Making ries-rs 4–21× faster without breaking reproducibility

ries-rs is my Rust reimplementation of Robert P. Munafo’s RIES: you hand it a number and it searches for compact algebraic equations that have that number as a solution. The first writeup was about the rewrite itself. This one is about a specific question I kept avoiding: why is a hard search slow, and what can I honestly do about it?

At a glance: Rust search engine · profile-guided optimization · top-k ranking repair · deterministic-vs-throughput contract split · opt-in parallel matching · 4.1× to 20.8× faster level-3 search on an 8-core Apple M1.

The short version: a level-3 search that took 16 to 70 seconds now finishes in a few seconds on a normal laptop. But the interesting part is not the number. It is the order in which I learned things, including the parts where I was wrong.

Where we started

RIES runs a pipeline: generate candidate equations, match each by refining LHS(x) = RHS to high precision, and rank the survivors into a bounded pool. A level sets how complex the equations are allowed to get; this post measures level 3.

A level-3 search for an “ugly” target — a number with no clean closed form — looked like this on my 8-core machine:

Generation:  ~1.0 s
Search:      ~14.8 s
  Newton calls:   22,817,186
  Pool insertions: 17,586,629   (final pool size: 16)

Two things jumped out.

First, generation was not the problem. I had assumed that enumerating millions of expressions was the cost. It was about one second of sixteen. The real cost was the matching phase: twenty-three million Newton-Raphson refinements, each trying to solve LHS(x) = RHS to high precision.

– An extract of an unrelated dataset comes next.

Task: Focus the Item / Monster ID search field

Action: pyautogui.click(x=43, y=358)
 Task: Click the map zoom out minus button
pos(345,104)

Second, the result pool was thrashing. To return sixteen matches it performed seventeen million insert-and-evict cycles. The pool was doing enormous work to keep almost nothing.

The existing --parallel mode did not help here — a surprise until I read my own code and realized it only parallelizes generation. The dominant matching phase stayed single-threaded on purpose, to preserve a guarantee I will come back to. So on a matching-bound workload, parallel mode was essentially break-even.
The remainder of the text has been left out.